By Daniel Benitez (Cafe Fuerte)
HAVANA TIMES — Having running water 24 hours a day in Cuba is a luxury reserved for just 5.7% of the population in a country with over 11 million inhabitants.
Statistics disclosed by the National Institute of Water Resources show that 654,001 people in 2014 had water in their homes at any time of the day, which was less than in 2015 when 1,036,686 consumers enjoyed this benefit.
The statistics revealed that 3,126,469 have a daily water service, while 2,097,965 only had the chance to store water every three or more days.
According to an article recently published in the newspaper Juventud Rebelde, the drought has affected the service time compared to what it was in 2015.
The severe water drought in Cuba due to the lack of rain, has forced the country to look for help in foreign capital so they can invest in the water sector with donations coming in from countries all over the world, mainly the Middle East, and medium and long-term loans.
However, the water supply network is also in a critical state due to it being old, deteriorated and lacking maintenance work, which means that 44% of the water that flows through the supply network system is lost.

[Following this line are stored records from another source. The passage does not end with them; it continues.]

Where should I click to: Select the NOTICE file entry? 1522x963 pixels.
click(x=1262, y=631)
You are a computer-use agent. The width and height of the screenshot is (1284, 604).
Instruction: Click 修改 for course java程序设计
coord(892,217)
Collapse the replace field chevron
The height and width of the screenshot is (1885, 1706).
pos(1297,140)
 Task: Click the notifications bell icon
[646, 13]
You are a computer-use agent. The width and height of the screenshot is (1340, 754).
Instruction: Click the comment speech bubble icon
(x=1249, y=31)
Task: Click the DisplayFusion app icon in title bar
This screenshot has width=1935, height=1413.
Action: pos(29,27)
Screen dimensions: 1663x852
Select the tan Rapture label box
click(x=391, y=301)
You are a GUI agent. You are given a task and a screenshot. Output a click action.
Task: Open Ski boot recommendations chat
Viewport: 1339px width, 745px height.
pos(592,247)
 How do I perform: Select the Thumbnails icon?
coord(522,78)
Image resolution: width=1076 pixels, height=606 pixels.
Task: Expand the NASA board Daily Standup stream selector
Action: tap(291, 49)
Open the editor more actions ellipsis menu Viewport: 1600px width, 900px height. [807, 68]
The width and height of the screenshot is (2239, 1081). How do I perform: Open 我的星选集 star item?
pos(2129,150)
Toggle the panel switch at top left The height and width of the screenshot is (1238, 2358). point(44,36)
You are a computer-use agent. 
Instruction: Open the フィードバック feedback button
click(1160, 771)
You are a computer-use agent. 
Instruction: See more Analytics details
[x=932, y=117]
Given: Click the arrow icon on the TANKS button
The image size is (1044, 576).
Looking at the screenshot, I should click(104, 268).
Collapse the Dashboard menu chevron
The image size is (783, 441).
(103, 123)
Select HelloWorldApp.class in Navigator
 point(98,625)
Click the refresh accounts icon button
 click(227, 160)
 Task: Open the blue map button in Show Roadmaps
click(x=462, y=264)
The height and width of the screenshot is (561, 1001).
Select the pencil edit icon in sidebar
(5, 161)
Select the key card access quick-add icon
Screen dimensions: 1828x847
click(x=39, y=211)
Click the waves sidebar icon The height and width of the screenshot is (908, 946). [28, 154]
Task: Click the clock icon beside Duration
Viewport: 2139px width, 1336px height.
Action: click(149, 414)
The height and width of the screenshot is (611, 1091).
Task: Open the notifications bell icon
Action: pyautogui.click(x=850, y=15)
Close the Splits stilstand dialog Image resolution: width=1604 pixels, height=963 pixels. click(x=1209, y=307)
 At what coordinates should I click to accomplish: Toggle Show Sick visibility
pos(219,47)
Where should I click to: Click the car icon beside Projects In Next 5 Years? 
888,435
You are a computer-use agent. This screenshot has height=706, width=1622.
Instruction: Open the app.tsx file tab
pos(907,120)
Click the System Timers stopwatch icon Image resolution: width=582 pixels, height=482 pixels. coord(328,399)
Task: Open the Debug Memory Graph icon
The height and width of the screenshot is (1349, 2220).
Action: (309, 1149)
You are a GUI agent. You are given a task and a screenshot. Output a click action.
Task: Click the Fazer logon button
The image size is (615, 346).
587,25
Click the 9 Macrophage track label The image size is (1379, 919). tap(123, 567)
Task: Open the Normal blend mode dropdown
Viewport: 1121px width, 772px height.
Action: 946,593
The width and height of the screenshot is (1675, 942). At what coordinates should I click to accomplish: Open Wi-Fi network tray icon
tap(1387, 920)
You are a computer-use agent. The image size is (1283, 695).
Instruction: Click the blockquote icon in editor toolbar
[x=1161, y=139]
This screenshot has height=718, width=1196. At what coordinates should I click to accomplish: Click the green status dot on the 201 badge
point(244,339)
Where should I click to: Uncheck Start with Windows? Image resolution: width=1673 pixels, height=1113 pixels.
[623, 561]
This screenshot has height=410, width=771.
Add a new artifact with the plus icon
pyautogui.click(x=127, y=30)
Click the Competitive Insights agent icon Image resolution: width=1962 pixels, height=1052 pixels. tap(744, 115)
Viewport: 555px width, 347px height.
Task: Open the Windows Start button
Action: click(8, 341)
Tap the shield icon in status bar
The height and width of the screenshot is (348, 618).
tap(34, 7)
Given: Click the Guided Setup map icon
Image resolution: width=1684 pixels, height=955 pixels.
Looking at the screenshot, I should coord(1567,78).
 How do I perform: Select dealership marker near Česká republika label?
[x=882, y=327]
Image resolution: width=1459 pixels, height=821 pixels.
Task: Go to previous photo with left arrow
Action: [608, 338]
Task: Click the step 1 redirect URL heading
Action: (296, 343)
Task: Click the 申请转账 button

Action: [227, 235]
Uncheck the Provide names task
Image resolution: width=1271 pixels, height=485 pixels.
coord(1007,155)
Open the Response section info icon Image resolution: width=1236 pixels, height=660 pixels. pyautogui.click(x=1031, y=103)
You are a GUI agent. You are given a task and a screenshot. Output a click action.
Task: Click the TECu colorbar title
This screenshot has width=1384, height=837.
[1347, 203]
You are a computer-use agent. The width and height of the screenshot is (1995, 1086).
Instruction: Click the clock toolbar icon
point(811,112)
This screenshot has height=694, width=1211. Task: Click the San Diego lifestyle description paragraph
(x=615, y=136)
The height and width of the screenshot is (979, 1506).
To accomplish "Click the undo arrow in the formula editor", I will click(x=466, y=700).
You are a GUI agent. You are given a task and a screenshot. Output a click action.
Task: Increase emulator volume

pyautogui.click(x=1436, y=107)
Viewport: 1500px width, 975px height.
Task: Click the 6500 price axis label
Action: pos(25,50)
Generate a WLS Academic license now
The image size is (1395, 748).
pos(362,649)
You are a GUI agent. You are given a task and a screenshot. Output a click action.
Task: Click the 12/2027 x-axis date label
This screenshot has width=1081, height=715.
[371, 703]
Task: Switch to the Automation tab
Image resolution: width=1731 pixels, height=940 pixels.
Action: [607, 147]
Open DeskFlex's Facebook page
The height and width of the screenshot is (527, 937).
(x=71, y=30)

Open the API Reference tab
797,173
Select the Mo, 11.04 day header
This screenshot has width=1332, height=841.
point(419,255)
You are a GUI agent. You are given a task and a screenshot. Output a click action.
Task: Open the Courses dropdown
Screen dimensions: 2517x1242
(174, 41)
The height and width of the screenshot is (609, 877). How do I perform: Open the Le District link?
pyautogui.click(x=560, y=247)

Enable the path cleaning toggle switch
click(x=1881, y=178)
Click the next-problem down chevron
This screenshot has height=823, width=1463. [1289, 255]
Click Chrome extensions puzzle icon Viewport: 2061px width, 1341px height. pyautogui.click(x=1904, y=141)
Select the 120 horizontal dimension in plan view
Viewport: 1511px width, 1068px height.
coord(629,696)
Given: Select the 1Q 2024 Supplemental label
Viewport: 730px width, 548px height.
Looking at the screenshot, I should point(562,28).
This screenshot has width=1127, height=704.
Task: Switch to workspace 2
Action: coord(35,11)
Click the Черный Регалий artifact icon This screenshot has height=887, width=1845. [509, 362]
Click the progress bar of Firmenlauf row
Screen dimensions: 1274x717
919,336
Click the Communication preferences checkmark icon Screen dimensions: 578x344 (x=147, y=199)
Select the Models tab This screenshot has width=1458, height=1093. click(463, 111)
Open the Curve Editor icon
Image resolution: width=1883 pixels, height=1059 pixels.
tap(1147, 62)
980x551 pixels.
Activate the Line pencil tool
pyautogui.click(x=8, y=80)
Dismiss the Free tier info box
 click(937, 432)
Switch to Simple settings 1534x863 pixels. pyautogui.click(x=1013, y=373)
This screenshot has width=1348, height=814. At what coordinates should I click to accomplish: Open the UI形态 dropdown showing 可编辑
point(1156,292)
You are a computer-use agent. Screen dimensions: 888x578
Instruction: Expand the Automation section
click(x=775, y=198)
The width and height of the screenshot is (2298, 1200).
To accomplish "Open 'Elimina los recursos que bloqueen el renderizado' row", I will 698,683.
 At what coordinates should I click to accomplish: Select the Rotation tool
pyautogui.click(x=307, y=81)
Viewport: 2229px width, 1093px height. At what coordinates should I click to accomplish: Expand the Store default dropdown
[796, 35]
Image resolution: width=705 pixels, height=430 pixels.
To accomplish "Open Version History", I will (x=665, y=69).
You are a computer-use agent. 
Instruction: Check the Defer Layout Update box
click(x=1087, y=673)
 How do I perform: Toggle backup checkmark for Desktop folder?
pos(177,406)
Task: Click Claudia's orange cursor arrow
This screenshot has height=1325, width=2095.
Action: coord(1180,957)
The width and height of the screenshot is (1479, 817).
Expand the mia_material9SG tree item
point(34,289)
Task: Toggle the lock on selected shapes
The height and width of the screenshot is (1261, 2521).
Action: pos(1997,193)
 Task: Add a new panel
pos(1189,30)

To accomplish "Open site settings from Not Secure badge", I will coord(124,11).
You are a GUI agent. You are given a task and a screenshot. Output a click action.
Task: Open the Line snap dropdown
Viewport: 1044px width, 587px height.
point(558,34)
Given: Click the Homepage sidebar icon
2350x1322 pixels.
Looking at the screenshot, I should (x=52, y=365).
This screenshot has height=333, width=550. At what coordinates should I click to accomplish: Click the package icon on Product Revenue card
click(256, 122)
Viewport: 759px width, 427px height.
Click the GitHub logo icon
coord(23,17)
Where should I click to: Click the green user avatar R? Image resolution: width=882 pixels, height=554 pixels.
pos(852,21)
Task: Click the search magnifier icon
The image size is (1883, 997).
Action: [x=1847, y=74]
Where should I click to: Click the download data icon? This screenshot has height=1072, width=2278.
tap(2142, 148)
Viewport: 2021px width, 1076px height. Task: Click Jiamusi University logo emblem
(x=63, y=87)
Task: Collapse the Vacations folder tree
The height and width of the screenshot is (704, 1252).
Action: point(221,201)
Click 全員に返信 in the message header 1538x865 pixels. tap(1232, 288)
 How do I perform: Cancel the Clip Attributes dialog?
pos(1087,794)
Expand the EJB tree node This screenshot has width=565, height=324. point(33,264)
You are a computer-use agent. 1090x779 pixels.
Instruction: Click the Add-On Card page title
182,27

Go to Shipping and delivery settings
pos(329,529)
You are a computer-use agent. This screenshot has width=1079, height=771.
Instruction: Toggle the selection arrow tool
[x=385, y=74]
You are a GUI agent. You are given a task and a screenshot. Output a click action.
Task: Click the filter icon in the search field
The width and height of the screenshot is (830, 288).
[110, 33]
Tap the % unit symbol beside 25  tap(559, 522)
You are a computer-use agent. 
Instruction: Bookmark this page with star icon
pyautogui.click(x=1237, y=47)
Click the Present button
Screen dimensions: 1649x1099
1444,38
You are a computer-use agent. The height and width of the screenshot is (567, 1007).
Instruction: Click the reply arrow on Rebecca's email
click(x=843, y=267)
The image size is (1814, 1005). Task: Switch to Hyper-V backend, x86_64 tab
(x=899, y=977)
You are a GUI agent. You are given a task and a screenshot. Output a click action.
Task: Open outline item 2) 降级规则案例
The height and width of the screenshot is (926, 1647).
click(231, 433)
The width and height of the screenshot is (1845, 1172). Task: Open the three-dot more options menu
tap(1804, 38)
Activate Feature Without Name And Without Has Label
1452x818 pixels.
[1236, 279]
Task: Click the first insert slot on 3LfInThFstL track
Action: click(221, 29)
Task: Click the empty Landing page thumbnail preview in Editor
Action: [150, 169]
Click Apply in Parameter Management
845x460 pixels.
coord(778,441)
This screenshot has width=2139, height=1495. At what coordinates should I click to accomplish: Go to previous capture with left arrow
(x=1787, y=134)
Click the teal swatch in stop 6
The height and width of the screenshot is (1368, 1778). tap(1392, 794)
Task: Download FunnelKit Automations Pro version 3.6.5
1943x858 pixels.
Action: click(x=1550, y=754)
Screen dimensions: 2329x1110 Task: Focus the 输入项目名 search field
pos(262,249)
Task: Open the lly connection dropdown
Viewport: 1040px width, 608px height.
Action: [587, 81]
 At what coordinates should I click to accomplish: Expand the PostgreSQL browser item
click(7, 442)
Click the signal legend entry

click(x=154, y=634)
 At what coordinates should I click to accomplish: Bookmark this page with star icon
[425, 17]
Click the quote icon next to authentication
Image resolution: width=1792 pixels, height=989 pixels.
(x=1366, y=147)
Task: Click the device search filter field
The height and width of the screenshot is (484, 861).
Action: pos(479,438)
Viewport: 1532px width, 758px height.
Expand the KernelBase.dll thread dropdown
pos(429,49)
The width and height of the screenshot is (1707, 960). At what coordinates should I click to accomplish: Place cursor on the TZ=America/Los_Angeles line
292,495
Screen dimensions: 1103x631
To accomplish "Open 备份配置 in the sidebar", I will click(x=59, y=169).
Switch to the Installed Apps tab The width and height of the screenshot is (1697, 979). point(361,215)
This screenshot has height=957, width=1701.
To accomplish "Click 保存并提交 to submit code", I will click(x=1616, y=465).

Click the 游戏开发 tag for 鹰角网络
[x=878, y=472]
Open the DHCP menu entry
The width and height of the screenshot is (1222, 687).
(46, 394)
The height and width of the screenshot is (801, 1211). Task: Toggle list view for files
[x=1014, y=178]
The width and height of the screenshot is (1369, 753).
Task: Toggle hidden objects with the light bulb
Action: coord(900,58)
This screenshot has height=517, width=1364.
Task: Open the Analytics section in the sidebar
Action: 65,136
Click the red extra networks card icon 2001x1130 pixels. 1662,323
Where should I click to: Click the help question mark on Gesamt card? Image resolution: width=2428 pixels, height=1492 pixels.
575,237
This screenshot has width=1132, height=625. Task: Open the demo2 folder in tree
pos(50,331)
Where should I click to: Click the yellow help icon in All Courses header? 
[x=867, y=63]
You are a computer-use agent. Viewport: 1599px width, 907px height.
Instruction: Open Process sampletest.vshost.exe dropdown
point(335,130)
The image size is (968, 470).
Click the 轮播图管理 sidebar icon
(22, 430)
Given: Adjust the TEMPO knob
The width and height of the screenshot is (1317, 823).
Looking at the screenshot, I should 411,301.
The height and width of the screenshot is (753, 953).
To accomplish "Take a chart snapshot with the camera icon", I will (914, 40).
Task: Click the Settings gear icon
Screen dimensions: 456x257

The situation has got worse this summer after the hydraulic conductor in Cuenca Sur broke, which has left over 852,000 people living in six of Havana’s municipalities without water for several days. This is the most serious outage in over 20 years.
Old Havana and Central Havana, the Cuban capital’s highest population dense municipalities, had their water supply completely cut off, which created a lot of general discontent among the population.
The need for investors
With regard to the fittings needed to prevent leaks in homes and workplaces, the outlook isn’t too promising either. It is estimated that about 8,200,000 sanitary fittings are needed to repair leaks, out of which over 6 million are desperately needed in people’s homes.
This has forced Havana to urgently seek out foreign investors. A project for a factory that will produce different kinds of taps and is valued to cost 15 million USD has been put on the cards for the Mariel Special Development Zone. Up until now, we still don’t know if there are investors potentially interested in forming a mixed company which would have the State company GESIME as their Cuban counterpart.
This factory needs to be up-to-date with the latest developments in producing all kinds of plumbing fittings.
Statistics from the Ministry of Domestric Trade show that 2 million units from this range of products were imported in 2015 to be sold in hard-currency stores.